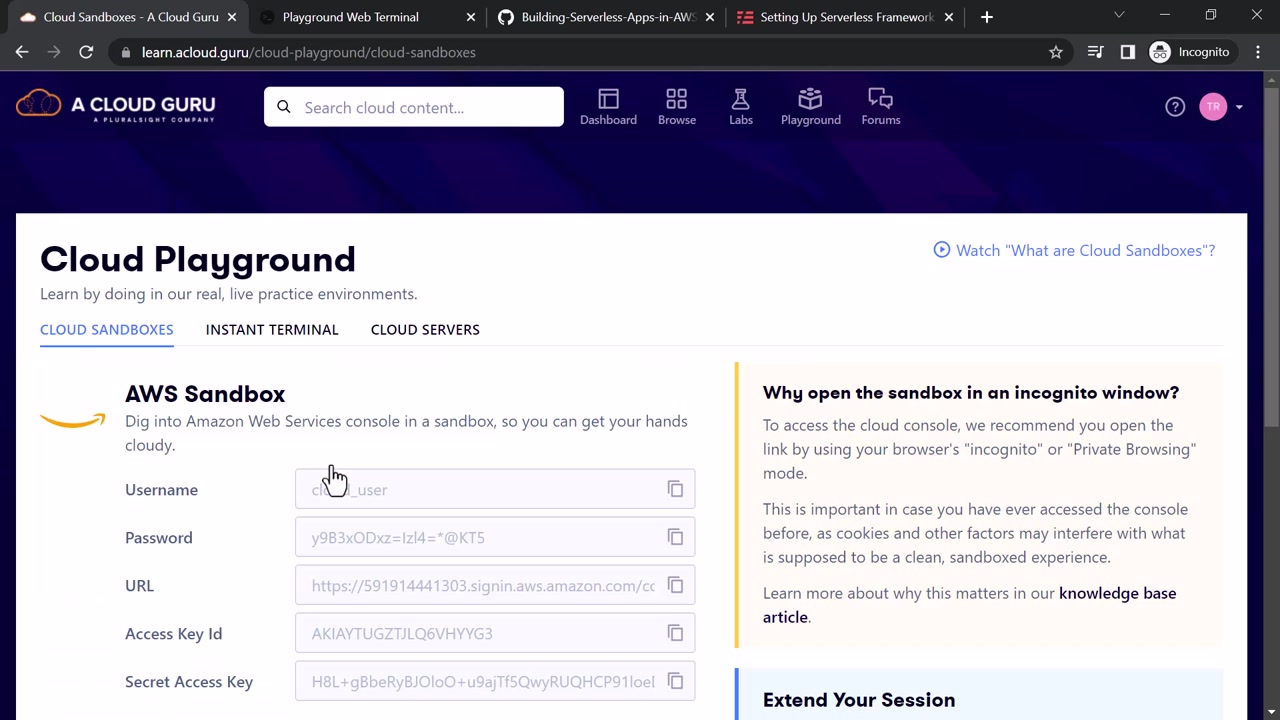The width and height of the screenshot is (1280, 720).
Task: Open the Dashboard page
Action: [608, 107]
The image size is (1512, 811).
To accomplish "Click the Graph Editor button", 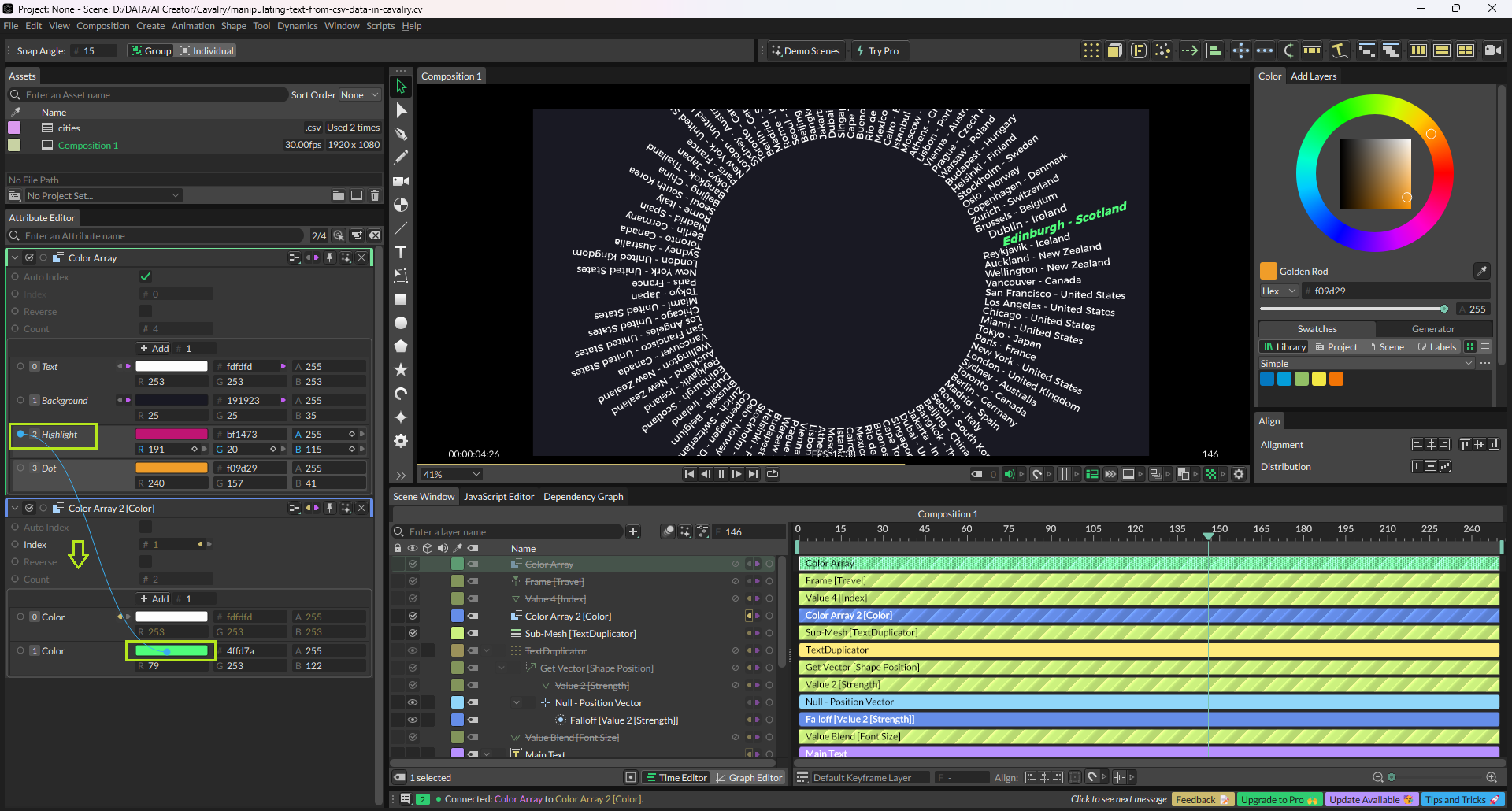I will (x=749, y=777).
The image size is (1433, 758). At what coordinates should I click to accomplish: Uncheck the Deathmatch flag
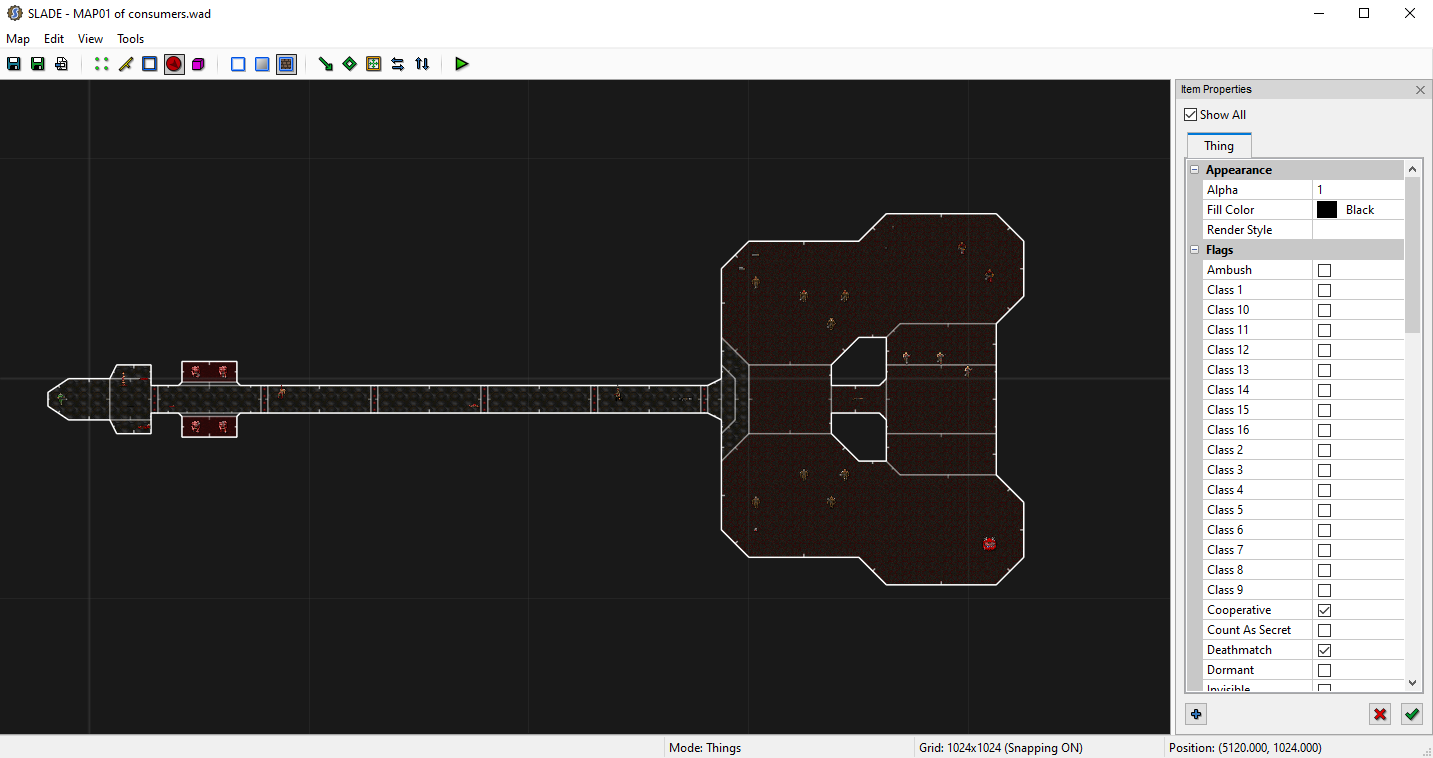[1324, 650]
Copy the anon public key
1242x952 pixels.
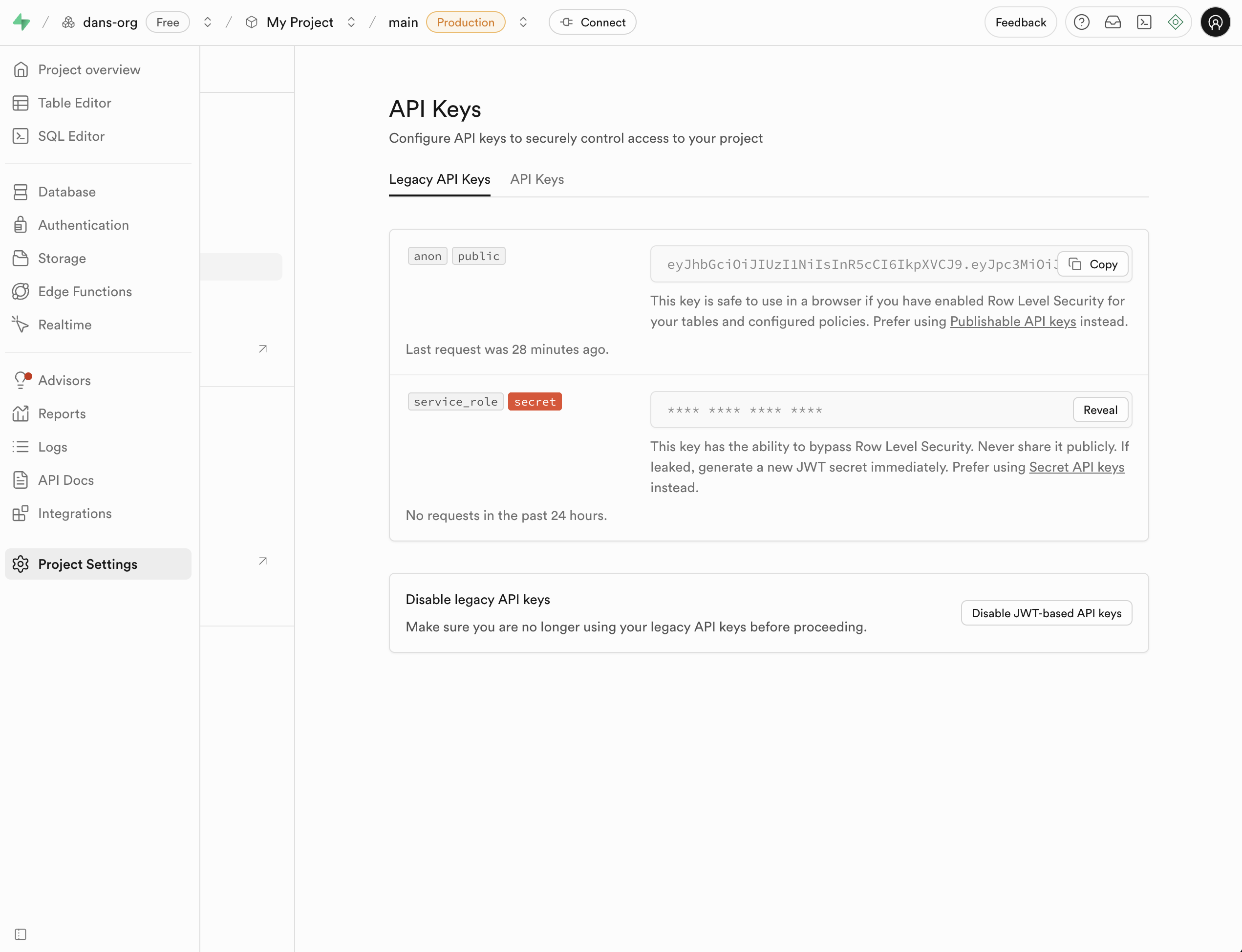[1092, 264]
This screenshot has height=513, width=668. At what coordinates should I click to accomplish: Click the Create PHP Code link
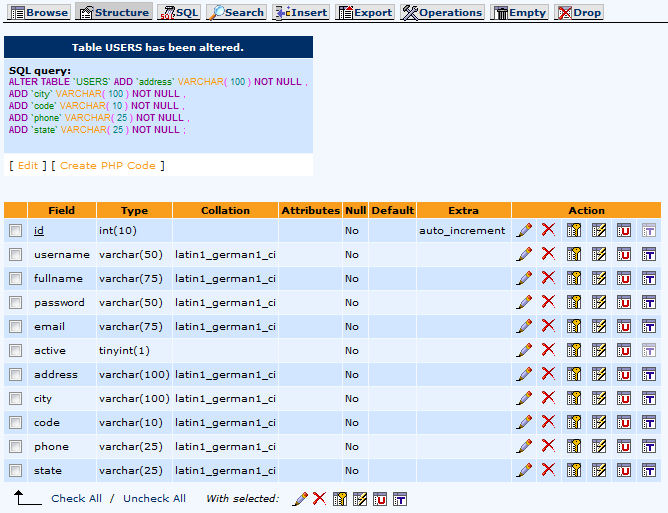tap(107, 165)
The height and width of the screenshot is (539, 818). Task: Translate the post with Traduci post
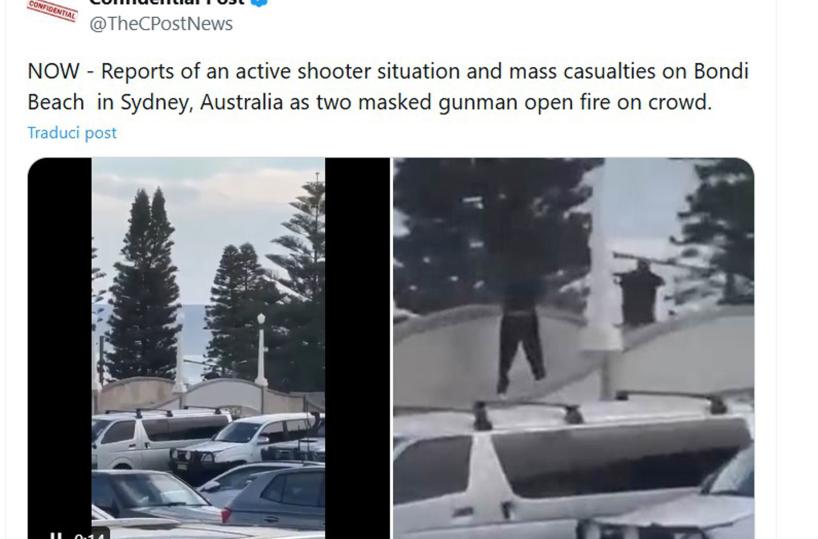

- [Exercise]:
Update the records starting at the line containing "Copy the anon public key" and ending at the end of the records, replacing "Create PHP Code" with "Generate PHP Code" and keeping everything else unchanged. Leave the pictures out.

- [Response to this task]:
Copy the anon public key
1242x952 pixels.
[1092, 264]
This screenshot has height=513, width=668. At what coordinates should I click to accomplish: Click the Generate PHP Code link
tap(107, 165)
The height and width of the screenshot is (539, 818). Task: Translate the post with Traduci post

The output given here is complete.